設立趣旨書
企業会計は、企業の経営成績、財政状態の情報を得るための有力で最大のシステムである。そのシステムも正しく真実が公開されなければ全くの意味をなさない。しかし、企業は営利追及が目的であり、人も本質的には営利第一主義であろう。そのために人は、往々にして利益を求め過ぎて不正に働くこともあり得るであろう。企業と人の本質を理解して、会計制度の法による規制が必要になるのである。
会計に関する学会は歴史のある多くの組織があり研究者も多く活発に活動を続けてきている。そんな中にあって当学会は、金融商品取引法に目を向け、かつ新たな視点に立って新たな会計の体系を確立する目的をもって研究活動を展開するためにスタートを切ったのでのである。
一方、行政書士という法律専門職が最近注目されつつあるが、行政書士は行政手続きの専門家すなわち法律家であるが片面で会計の専門家でもある。行政書士法によると、事実証明に関する書類の作成を業とすることができる。この会計の総決算書である貸借対照表は、財政状態という事実を証する書面であり、損益計算書は経営成績という事実を証する書面である。このことから、行政書士が財務諸表作成の専門家であり会計の専門家と言えるのである。

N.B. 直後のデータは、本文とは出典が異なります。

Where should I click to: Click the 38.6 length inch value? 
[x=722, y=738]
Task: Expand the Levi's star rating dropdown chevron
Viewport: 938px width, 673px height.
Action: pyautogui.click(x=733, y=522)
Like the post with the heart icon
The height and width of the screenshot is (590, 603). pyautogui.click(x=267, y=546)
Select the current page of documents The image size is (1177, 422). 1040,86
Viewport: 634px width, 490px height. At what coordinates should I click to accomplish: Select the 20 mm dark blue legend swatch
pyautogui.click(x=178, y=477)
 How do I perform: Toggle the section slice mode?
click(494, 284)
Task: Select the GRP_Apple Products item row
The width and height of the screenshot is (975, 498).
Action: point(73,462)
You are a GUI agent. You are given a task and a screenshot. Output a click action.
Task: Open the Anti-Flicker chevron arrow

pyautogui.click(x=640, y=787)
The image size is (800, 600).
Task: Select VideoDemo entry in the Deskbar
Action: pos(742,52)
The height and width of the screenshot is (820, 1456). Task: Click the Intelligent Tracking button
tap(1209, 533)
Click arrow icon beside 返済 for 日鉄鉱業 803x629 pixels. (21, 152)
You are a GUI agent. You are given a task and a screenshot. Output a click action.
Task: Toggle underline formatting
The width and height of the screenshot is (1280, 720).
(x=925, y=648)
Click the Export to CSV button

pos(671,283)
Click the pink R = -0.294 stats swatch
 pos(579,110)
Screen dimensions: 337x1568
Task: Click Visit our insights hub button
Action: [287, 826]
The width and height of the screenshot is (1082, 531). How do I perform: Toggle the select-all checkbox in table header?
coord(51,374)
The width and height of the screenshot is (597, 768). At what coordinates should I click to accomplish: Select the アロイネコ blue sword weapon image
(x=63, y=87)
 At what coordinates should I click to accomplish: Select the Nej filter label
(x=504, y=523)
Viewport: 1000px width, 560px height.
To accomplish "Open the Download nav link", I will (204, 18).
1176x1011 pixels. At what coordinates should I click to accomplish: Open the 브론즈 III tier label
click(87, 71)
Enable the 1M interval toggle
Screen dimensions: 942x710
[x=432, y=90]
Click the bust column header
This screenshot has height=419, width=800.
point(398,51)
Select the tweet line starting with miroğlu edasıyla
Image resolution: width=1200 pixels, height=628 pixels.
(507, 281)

さらに、今月6日に行政書士法の一部改正が国会で可決成立した。改正前は、行政書士以外に禁止している書類作成業務は無報酬なら合法とされていた。改正法でも同様であるが、規制が厳しくなり、コンサルタント料等の「いかなる名目をもってしても」報酬を得ていれば違法とされることに改正されたのである。従って、新規上場申請、有価証券報告者等の作成は、行政書士の独占業務であり、印刷会社、コンサルタント会社が受託することはできないことが明確化されたのである。
そこで、行政書士有志は研究者に協力を求め、行政書士と研究者とで共同し当学会を設立することを決意したのである。この学会の特徴は、法律家である行政書士の目で研究者と共に会計研究をすることにある。金商法会計は、体系的には法規に基く会計、即ち法規会計の分野である。その点でも行政書士が金商法会計の専門家足りうる資格があると考える。
いずれにしても、この学会が、新たな会計学の研究活動を展開し、市場に或いは投資家に企業に貢献できるように最善の努力をする所存である。